# [Data excerpts]

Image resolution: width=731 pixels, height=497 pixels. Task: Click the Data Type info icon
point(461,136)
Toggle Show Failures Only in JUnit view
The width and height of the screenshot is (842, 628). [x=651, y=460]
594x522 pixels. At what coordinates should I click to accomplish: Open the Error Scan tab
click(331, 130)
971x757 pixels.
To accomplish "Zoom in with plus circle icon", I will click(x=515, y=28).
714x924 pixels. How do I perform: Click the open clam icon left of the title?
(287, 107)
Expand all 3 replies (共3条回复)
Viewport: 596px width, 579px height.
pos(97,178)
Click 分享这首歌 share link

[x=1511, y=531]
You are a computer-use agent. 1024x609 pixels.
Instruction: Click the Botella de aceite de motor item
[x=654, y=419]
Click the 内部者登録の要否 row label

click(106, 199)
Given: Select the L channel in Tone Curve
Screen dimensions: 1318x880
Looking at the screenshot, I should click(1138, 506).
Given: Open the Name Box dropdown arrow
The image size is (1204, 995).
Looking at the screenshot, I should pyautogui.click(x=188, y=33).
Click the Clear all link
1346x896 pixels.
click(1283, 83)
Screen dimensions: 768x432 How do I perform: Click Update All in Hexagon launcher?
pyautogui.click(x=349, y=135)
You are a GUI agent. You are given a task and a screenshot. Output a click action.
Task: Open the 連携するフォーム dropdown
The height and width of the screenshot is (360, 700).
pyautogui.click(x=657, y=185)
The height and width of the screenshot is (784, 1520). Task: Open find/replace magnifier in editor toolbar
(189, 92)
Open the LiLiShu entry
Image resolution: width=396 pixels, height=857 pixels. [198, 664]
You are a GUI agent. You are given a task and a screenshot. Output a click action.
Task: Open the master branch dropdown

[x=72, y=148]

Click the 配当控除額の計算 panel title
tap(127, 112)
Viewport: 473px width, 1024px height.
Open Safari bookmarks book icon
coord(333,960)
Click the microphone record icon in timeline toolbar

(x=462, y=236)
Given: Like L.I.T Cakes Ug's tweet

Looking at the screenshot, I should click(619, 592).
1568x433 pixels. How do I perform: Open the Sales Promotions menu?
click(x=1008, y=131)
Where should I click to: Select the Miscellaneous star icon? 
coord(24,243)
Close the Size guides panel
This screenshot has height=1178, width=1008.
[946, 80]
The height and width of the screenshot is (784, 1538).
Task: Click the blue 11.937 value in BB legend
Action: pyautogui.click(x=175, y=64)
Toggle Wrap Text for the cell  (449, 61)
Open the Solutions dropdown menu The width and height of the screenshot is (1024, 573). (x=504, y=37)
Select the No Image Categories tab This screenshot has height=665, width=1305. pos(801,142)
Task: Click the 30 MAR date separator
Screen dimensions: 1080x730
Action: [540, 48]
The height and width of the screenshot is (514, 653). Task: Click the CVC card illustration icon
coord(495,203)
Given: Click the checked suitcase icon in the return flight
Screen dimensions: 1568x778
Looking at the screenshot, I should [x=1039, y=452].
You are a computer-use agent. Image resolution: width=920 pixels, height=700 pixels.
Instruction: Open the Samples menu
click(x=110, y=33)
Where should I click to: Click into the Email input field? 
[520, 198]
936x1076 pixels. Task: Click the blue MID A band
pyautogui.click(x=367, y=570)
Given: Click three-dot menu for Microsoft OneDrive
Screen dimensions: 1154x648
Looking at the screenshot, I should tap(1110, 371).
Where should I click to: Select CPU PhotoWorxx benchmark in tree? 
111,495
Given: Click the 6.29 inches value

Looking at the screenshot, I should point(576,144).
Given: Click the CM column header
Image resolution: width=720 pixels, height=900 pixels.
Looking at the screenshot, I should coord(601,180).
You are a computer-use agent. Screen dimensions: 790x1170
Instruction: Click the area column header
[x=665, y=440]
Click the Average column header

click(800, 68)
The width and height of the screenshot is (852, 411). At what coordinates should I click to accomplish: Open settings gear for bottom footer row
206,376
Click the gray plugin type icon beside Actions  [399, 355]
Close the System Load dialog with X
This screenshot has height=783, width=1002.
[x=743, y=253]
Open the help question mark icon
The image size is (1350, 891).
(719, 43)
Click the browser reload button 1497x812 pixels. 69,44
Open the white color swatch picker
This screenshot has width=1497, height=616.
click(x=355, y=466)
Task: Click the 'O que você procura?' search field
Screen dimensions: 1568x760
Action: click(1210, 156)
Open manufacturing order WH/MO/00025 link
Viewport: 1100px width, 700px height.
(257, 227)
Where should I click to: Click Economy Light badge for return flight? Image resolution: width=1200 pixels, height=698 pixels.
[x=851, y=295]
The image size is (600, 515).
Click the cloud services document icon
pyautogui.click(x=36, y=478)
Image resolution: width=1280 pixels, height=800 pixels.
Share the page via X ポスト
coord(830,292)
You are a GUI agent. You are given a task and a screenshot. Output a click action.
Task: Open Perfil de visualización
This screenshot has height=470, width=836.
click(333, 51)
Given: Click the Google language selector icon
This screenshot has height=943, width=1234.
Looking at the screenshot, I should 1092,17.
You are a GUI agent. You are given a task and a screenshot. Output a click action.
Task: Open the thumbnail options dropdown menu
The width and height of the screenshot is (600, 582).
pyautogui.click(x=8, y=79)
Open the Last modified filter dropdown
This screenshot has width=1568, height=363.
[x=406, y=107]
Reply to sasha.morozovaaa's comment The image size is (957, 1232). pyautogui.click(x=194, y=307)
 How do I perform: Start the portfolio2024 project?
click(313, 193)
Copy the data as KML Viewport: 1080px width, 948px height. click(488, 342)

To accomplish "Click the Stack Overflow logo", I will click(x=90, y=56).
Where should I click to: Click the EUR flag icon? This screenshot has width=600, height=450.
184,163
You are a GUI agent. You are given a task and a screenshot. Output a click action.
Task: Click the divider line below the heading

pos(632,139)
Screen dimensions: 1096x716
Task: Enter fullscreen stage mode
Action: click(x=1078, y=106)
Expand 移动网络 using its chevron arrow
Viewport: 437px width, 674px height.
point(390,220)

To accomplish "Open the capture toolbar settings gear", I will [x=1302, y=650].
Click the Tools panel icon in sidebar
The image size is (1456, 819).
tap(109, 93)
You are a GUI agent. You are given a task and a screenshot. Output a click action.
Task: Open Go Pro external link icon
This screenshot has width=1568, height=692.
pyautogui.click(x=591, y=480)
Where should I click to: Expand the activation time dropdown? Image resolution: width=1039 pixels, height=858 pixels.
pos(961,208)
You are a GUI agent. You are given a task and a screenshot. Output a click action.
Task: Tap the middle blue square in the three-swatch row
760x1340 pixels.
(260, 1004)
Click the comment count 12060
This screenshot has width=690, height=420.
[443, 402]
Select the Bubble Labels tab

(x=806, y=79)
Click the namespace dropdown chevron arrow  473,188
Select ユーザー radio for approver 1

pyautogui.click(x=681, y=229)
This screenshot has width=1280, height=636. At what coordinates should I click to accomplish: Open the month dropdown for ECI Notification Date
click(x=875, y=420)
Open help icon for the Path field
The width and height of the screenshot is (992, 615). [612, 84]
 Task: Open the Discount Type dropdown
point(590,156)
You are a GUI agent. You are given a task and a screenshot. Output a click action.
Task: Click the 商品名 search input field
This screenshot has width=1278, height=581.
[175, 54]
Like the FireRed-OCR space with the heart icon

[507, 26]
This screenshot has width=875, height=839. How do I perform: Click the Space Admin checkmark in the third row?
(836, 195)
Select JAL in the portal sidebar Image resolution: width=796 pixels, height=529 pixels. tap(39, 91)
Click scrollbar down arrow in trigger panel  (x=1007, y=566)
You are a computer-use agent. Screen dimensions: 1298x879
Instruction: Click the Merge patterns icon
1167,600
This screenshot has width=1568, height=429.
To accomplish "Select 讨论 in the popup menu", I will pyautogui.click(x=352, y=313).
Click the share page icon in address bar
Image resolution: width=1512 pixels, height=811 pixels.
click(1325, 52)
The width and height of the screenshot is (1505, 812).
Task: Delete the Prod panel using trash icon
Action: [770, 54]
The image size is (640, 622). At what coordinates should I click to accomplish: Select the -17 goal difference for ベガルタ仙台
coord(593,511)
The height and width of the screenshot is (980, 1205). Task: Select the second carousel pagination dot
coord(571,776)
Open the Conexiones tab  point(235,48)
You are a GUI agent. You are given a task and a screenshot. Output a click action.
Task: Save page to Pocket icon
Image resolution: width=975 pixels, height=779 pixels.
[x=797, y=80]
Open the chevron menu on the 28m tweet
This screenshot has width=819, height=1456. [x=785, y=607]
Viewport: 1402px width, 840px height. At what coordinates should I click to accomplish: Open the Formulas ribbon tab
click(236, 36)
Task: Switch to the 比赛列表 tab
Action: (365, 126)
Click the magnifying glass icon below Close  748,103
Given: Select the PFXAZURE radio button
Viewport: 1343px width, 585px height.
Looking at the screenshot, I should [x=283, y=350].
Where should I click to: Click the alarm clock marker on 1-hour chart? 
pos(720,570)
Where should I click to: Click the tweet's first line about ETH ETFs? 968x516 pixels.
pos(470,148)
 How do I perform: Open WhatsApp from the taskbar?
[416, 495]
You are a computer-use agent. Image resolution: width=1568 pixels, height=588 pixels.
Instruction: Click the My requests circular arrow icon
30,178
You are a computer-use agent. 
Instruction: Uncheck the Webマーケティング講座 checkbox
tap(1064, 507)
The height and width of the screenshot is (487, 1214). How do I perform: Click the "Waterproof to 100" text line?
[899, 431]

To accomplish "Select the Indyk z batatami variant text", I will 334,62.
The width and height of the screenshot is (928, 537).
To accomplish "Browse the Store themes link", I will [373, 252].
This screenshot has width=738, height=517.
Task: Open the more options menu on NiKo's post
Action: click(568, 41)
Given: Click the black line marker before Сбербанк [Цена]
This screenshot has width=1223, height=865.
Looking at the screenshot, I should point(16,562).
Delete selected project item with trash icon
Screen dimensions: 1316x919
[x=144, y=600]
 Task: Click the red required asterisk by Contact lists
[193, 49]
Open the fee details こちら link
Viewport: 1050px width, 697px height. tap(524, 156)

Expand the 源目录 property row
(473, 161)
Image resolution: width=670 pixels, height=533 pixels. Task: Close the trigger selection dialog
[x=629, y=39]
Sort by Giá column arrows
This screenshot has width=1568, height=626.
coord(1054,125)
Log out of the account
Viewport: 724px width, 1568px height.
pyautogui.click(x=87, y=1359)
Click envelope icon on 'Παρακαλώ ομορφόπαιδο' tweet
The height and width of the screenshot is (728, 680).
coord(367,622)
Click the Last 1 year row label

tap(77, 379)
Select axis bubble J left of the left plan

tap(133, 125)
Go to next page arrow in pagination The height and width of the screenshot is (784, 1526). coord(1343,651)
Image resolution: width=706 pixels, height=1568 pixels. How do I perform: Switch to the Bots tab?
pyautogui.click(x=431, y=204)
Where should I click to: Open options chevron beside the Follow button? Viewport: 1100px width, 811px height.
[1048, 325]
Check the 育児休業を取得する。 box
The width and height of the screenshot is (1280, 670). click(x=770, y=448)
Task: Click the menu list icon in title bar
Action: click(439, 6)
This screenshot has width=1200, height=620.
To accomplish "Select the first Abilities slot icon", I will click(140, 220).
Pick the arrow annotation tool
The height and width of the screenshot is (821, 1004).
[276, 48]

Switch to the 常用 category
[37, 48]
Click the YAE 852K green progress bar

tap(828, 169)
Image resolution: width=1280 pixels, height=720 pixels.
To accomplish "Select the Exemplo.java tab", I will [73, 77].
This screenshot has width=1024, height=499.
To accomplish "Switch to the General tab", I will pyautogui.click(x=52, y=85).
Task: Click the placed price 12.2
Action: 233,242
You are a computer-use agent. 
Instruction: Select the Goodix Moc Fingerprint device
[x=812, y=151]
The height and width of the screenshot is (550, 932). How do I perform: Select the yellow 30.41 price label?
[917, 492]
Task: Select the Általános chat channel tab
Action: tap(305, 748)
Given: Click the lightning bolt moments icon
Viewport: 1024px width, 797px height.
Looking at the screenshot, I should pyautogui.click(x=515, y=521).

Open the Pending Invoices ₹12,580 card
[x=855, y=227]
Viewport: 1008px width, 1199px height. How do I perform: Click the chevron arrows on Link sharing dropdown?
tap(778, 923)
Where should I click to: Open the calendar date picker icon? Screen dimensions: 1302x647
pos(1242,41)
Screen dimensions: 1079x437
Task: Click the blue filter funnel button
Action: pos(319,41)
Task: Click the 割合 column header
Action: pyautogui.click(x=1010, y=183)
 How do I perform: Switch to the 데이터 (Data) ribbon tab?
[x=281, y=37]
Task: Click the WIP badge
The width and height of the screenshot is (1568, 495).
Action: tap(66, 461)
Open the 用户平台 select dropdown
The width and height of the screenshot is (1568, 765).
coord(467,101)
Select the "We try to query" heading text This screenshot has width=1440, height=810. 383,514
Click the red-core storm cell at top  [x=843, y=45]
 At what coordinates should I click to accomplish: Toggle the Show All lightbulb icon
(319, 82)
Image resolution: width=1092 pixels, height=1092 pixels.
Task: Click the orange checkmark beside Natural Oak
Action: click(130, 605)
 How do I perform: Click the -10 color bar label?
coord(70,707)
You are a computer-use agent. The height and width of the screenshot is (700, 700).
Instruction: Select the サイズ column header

# [PROBLEM TO SOLVE]
Scan the records above for the string "swatch", then report every line that contains it.

# [RESPONSE]
Open the white color swatch picker
Task: Tap the middle blue square in the three-swatch row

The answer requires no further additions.